To evaluate the robustness of the results of these analyses, a wide range of sensitivity analyses were performed. Firstly, alternative one-stage models were fitted in which study-specific intercepts were specified as random rather than fixed effects. Secondly, multiple imputation of child and maternal anthropometric outcomes was undertaken using two methods currently available for IPD of this nature: the two-stage fully conditional specification method [13], using the mice [14] and micemd [15] packages, and the joint multivariate normal method [16], using the jomo package [17], in R version 3.5 (R Foundation for Statistical Computing). For each imputation method, 100 complete datasets were created. Multiple imputation was performed separately by treatment group, with the imputation models including baseline variables (maternal age, BMI and parity at trial entry), pregnancy and birth variables (total GWG, gestational diabetes mellitus (GDM), gestational age (GA) at delivery, birth weight, length and head circumference (HC)) and child sex and age at follow-up. One-stage analyses of imputed data were performed in R v3.5, using the lme4 package [18] to fit models and the mitml package [19] to extract estimates.

Thirdly, two-stage analyses were performed for both raw and imputed data, in which estimates were first obtained separately for each study then combined using standard random-effects meta-analysis [11]. Between-study heterogeneity was estimated using the DerSimonian-Laird estimator; REML methods were also explored but led to convergence issues for some outcomes. Finally, analyses were performed in which the second intervention groups from the TOP [20] and Bogaerts [21] studies were excluded. The Bogaerts study included a second group receiving brochures and was included in the control group in the main analysis. The TOP study included a second group receiving a physical activity-only intervention and was included in the intervention group in the main analysis.

Subgroup analyses

Subgroup analyses were planned to investigate the possibility of the differential effect of the intervention by maternal early pregnancy BMI category (25.0–29.9 vs ≥30.0kg/m2), parity (0 vs 1+) and ethnicity (Caucasian vs non-Caucasian). It was not possible to perform subgroup analyses by maternal ethnicity, as there were too few participants classed as non-Caucasian in all studies. Additionally, the analysis for maternal early pregnancy BMI had to be modified, as four of the six included studies only recruited women with BMI ≥30.0kg/m2, making the planned analysis impractical. The analyses were therefore carried out using BMI as a continuous variable. For parity, one study (ROLO) [22] could not be included for the estimation of the interaction effect, as only women with parity 1 were eligible for this study; however, data from ROLO were used to estimate the effect of the intervention in women with parity 1+.
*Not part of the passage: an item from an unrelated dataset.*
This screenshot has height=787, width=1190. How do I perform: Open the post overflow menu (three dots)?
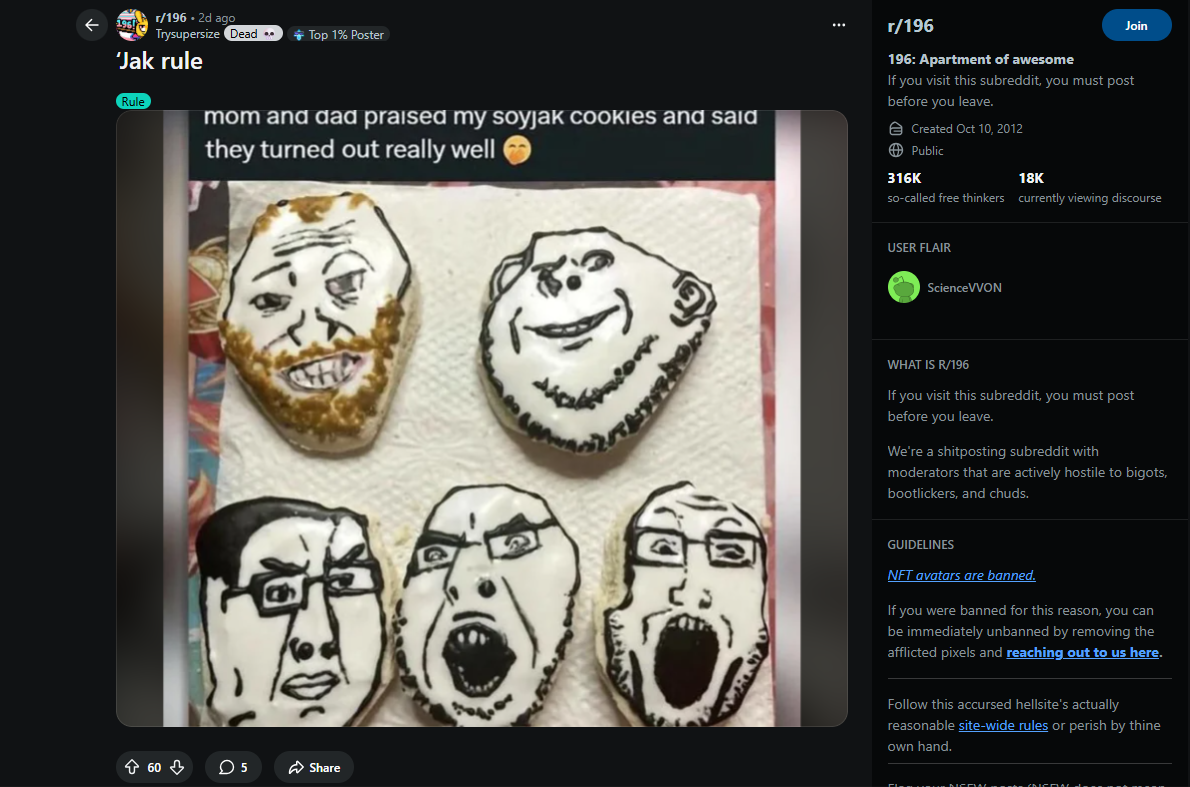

Subgroup analyses were performed using a 2-stage approach only, due to convergence and collinearity issues when one-step models were correctly specified to separate across-study from within-study interaction effects [23, 24]. Within each study, a regression model was fitted including an interaction term between the subgroup (maternal early pregnancy BMI or parity) and intervention. The interaction effect was estimated, as well as the estimated effect of intervention at each level of the subgroup: for parity, the effect of the intervention on nulliparous and multiparous women and, for maternal BMI, the effect of the intervention at the mean BMI of 33.75kg/m2 and for an increase of 5kg/m2.

Sample size

Power calculations were undertaken for the expected sample size and demonstrated acceptable power and coverage even for high levels of between-study heterogeneity. Full details can be found in the published protocol [7].

Ethical considerations

Each participant in the individual trials and follow-up studies comprising the i-WIP-3 collaboration provided written informed consent to participate, with the data being used for the purposes for which the individual studies had approval. De-identified data were made available by the lead investigators of each trial.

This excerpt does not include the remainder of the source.